05/10/02

91. Steve Wynn And The Miracle 3 “Live At Big Mama” 2002. (cd usato, Mucchio, € 4.00).
Un attimo di raccoglimento per i Dream Syndicate, prego.
Un “Rockstar” di inizio 1985 circa con gli U2 in copertina, la mia prima rivista musicale in assoluto. Catturato dai miei eroi irlandesi, compro e leggo da copertina a copertina più volte, soffermandomi con particolare curiosità e “timore” (grossomodo lo stesso di cui parlai a proposito dei That Petrol Emotion, archivio di maggio) su un corposo speciale dedicato a un misterioso Paisley Underground, a gruppi californiani che i giornalisti chiamavano neo-psichedelici e dicevano ispirati a leggendari gruppi degli anni ’60 che nella migliore delle ipotesi avevo solo sentito nominare. Un mondo nuovo davanti, insomma, che piano piano avrei cominciato ad esplorare e a godermi, e che aveva in Green On Red, Rain Parade e Dream Syndicate la triade di punta. Che dischi, quelli: “Gravity Talks” dei primi (i più roots), “Emergency Third Rail Power Trip” dei secondi (i più psichedelici) e “The Days Of Wine And Roses” dei terzi (i più punk), i miei preferiti.

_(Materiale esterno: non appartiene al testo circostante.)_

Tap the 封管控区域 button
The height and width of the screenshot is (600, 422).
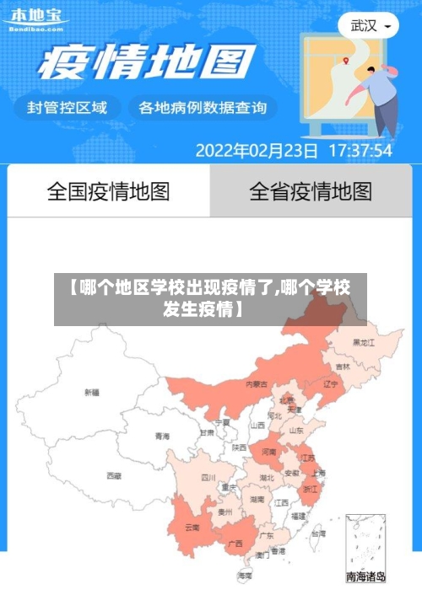click(68, 108)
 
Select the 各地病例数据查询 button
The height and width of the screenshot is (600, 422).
click(202, 108)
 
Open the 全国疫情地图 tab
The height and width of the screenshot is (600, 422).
click(108, 191)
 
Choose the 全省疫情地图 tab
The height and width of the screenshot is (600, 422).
click(311, 191)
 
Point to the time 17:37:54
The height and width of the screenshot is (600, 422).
click(360, 151)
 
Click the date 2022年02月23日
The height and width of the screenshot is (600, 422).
click(257, 151)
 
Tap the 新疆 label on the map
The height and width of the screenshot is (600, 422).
click(92, 392)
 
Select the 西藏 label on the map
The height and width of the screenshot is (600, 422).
click(114, 475)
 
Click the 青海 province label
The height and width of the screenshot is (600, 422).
click(162, 436)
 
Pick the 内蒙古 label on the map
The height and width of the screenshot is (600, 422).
click(257, 383)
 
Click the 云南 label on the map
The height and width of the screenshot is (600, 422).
click(192, 528)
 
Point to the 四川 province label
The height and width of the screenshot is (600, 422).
click(208, 477)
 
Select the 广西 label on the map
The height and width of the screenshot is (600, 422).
click(236, 543)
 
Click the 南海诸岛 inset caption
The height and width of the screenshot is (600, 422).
click(366, 577)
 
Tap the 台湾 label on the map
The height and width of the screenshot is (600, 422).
click(317, 533)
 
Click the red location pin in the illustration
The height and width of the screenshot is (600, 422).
click(346, 60)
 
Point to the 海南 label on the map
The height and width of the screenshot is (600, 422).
click(245, 576)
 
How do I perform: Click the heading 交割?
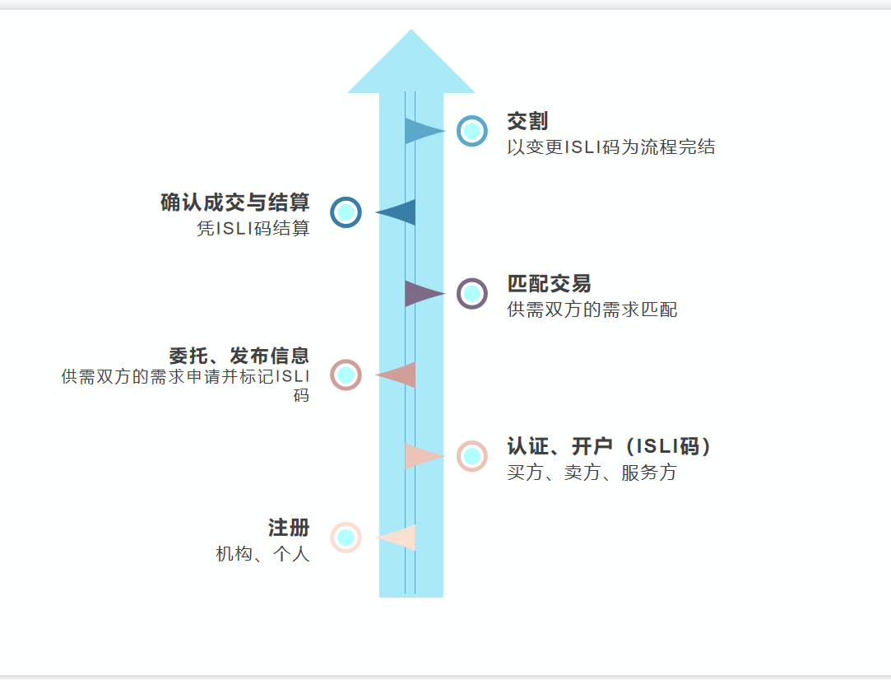(527, 122)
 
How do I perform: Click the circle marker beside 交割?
(472, 130)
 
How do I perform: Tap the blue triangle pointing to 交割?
(422, 130)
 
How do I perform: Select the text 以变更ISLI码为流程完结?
(611, 147)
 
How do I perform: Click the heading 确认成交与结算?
(235, 203)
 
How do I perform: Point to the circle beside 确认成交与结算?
(346, 212)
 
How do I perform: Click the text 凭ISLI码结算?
(253, 229)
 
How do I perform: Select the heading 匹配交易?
(549, 284)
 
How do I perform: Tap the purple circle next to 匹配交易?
(472, 293)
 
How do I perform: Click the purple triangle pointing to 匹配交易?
(422, 293)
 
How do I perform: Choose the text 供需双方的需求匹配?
(592, 310)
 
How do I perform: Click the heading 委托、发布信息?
(239, 356)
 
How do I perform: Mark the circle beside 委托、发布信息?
(346, 375)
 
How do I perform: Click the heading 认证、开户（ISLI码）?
(610, 446)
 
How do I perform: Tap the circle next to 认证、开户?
(472, 455)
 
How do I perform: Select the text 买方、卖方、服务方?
(592, 473)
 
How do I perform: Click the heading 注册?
(289, 528)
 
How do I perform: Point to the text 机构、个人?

Uno dei due dischi, quest’ultimo, ad essere venuto ad un concerto con me causa autografo (l’altro è il cd raccolta su Melankolic di Horace Andy, dio lo benedica, aspettato fuori dal Vox di Nonantola dopo un memorabile concerto dei Massive Attack epoca “Mezzanine”). Perché i Dream Syndicate purtroppo non li ho mai visti dal vivo, ma Steve Wynn sì. In un piccolo club di provincia pochi mesi dopo la pubblicazione del suo primo album solista “Kerosene Man”. Al basso stava allampanato Mark Walton, e in scaletta stavano vari pezzi del suo passato remoto: non era come vedere il Sindacato ma quasi.
Registrato nel novembre 2001 sul palco del celebre club romano con la sua nuova band (piacevolmente integrata dall’altro grande paisley reducer Chris Cacavas alle tastiere), ed allegato al mensile “Mucchio Extra”, questo live vede Steve indulgere nei ricordi (si comincia con “Halloween” e si chiude con la sempre struggente “The Days Of Wine And Roses”, in mezzo anche “Weathered And Torn” e la tenera “Burn”) tra un brano della sua carriera solista e l’altro. Rock chitarristico -includiamo pure la voce “Dream Syndicate” tra i significati dell’espressione- che esplode in lunghe e convulse cavalcate e si rilassa in ballate leggermente inquiete, figlio dei Velvet e dei Television come della West Coast da cui geograficamente proviene, quella dei Gun Club, dei Flesheaters e degli X. Forse già anacronistico, ma piacevolmente vero.